[Opening Records for processing section]
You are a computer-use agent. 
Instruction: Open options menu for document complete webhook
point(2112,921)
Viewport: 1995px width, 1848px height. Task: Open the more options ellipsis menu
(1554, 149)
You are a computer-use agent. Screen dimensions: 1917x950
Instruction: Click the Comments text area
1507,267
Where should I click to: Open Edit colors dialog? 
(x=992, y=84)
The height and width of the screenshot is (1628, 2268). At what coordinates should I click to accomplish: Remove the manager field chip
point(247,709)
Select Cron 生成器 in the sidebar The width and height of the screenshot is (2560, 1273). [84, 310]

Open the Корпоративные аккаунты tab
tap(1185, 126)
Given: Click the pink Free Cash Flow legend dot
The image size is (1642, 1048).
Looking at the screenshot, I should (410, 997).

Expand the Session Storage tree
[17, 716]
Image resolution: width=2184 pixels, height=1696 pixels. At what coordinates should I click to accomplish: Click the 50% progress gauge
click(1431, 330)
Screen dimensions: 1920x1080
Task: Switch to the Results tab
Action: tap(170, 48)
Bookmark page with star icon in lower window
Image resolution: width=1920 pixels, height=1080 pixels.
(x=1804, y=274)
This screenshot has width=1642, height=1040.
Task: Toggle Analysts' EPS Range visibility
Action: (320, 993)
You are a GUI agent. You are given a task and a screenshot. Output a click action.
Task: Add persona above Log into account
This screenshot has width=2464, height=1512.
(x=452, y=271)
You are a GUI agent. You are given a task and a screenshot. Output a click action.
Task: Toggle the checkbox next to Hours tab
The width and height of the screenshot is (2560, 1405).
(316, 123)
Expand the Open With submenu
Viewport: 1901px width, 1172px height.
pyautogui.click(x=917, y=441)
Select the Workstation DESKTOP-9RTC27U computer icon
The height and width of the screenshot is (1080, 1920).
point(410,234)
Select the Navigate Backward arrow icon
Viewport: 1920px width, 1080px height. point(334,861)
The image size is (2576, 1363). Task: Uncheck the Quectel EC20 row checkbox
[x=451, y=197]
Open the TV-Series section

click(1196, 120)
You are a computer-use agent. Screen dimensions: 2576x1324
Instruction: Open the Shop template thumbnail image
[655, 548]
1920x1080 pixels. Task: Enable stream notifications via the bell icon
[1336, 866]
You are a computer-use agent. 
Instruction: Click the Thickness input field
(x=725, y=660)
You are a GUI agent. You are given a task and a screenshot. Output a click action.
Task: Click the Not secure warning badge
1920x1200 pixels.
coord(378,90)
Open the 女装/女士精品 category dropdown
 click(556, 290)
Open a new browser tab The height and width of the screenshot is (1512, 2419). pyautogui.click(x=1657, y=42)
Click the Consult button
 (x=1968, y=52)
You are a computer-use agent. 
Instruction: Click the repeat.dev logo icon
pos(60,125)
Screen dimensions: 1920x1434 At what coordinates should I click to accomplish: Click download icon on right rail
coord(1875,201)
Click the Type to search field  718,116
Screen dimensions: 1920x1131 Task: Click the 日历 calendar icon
[Closing Records for processing section]
Would you set down all of the entries again, word for word?

Completed exercise:
You are a computer-use agent. 
Instruction: Open options menu for document complete webhook
point(2112,921)
Viewport: 1995px width, 1848px height. Task: Open the more options ellipsis menu
(1554, 149)
You are a computer-use agent. Screen dimensions: 1917x950
Instruction: Click the Comments text area
1507,267
Where should I click to: Open Edit colors dialog? 
(x=992, y=84)
The height and width of the screenshot is (1628, 2268). At what coordinates should I click to accomplish: Remove the manager field chip
point(247,709)
Select Cron 生成器 in the sidebar The width and height of the screenshot is (2560, 1273). [84, 310]

Open the Корпоративные аккаунты tab
tap(1185, 126)
Given: Click the pink Free Cash Flow legend dot
The image size is (1642, 1048).
Looking at the screenshot, I should (410, 997).

Expand the Session Storage tree
[17, 716]
Image resolution: width=2184 pixels, height=1696 pixels. At what coordinates should I click to accomplish: Click the 50% progress gauge
click(1431, 330)
Screen dimensions: 1920x1080
Task: Switch to the Results tab
Action: tap(170, 48)
Bookmark page with star icon in lower window
Image resolution: width=1920 pixels, height=1080 pixels.
(x=1804, y=274)
This screenshot has width=1642, height=1040.
Task: Toggle Analysts' EPS Range visibility
Action: (320, 993)
You are a GUI agent. You are given a task and a screenshot. Output a click action.
Task: Add persona above Log into account
This screenshot has width=2464, height=1512.
(x=452, y=271)
You are a GUI agent. You are given a task and a screenshot. Output a click action.
Task: Toggle the checkbox next to Hours tab
The width and height of the screenshot is (2560, 1405).
(316, 123)
Expand the Open With submenu
Viewport: 1901px width, 1172px height.
pyautogui.click(x=917, y=441)
Select the Workstation DESKTOP-9RTC27U computer icon
The height and width of the screenshot is (1080, 1920).
point(410,234)
Select the Navigate Backward arrow icon
Viewport: 1920px width, 1080px height. point(334,861)
The image size is (2576, 1363). Task: Uncheck the Quectel EC20 row checkbox
[x=451, y=197]
Open the TV-Series section

click(1196, 120)
You are a computer-use agent. Screen dimensions: 2576x1324
Instruction: Open the Shop template thumbnail image
[655, 548]
1920x1080 pixels. Task: Enable stream notifications via the bell icon
[1336, 866]
You are a computer-use agent. 
Instruction: Click the Thickness input field
(x=725, y=660)
You are a GUI agent. You are given a task and a screenshot. Output a click action.
Task: Click the Not secure warning badge
1920x1200 pixels.
coord(378,90)
Open the 女装/女士精品 category dropdown
 click(556, 290)
Open a new browser tab The height and width of the screenshot is (1512, 2419). pyautogui.click(x=1657, y=42)
Click the Consult button
 (x=1968, y=52)
You are a computer-use agent. 
Instruction: Click the repeat.dev logo icon
pos(60,125)
Screen dimensions: 1920x1434 At what coordinates should I click to accomplish: Click download icon on right rail
coord(1875,201)
Click the Type to search field  718,116
Screen dimensions: 1920x1131 Task: Click the 日历 calendar icon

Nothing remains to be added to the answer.